Boavista aponta falhas da SAD e justifica dívida de 9 milhões em tribunal
25/03/2026A Direção do Boavista FC enviou um extenso requerimento ao Tribunal do Comércio de Vila Nova de Gaia, no qual procura explicar a grave situação financeira do clube, marcada por um défice superior a nove milhões de euros. A notícia foi avançada pelo jornal A Bola.
No documento citado pelo jornal, os dirigentes liderados por Rui Garrido Pereira — entretanto afastados de funções pela administradora de insolvência — rejeitam acusações de falta de transparência e apontam responsabilidades à SAD, que consideram estar na origem do colapso financeiro.
Segundo a Direção, o modelo de funcionamento do clube dependia de um protocolo com a sociedade desportiva, que previa o pagamento mensal de 145 mil euros pela utilização de infraestruturas e ativos. No entanto, alegam, a SAD deixou de cumprir esse compromisso durante vários anos, acumulando uma dívida superior a nove milhões de euros.

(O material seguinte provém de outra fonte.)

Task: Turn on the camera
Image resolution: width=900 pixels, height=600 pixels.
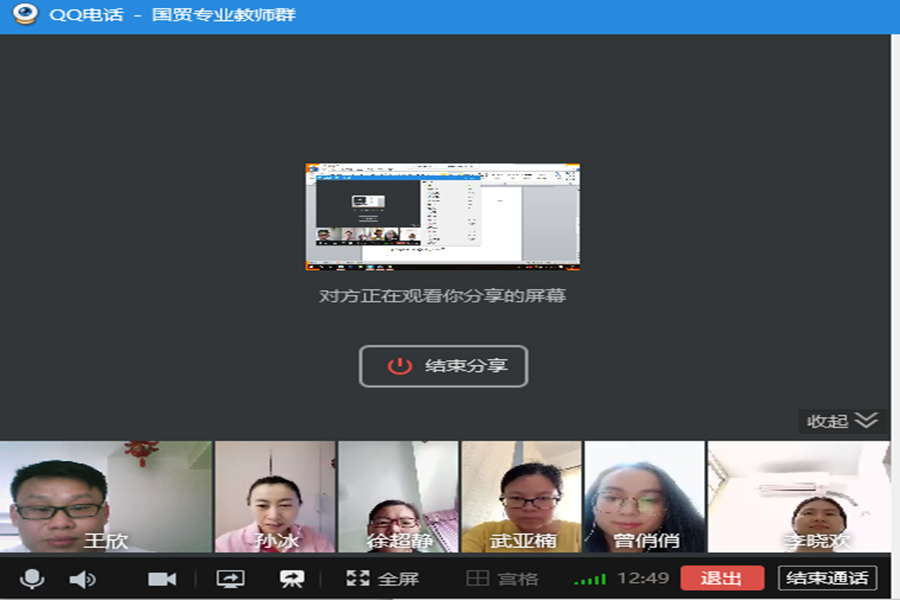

“O clube foi vítima do colapso económico da sociedade desportiva”, defendem os responsáveis, sublinhando que o Boavista se tornou excessivamente dependente da SAD, que acabou por arrastar a estrutura associativa para uma situação de quase rutura.
O documento revela ainda que a Direção terá contactado mais de 30 potenciais investidores, mas sem sucesso, apontando a degradação desportiva e financeira da SAD como principal fator de afastamento de interessados.
No plano financeiro, os dirigentes justificam também atrasos contabilísticos e esclarecem que parte das verbas em falta — cerca de 47 mil euros — correspondem a donativos ainda sem recibo emitido. Os atrasos no processamento de salários e obrigações fiscais são atribuídos a um litígio com o anterior serviço de contabilidade.
O requerimento aborda ainda a relação com o investidor Gérard Lopez, referindo que este terá efetuado pagamentos em fevereiro de 2026, mas condicionando o apoio ao afastamento da Direção junto da administradora de insolvência — uma exigência criticada pelos dirigentes.
A Direção termina rejeitando qualquer cenário de má gestão e acusa a existência de uma tentativa de descredibilização do clube, insistindo que continua empenhada em garantir a sua sobrevivência.
O futuro do histórico emblema axadrezado fica agora dependente das decisões do tribunal, num momento considerado crítico para a continuidade da instituição.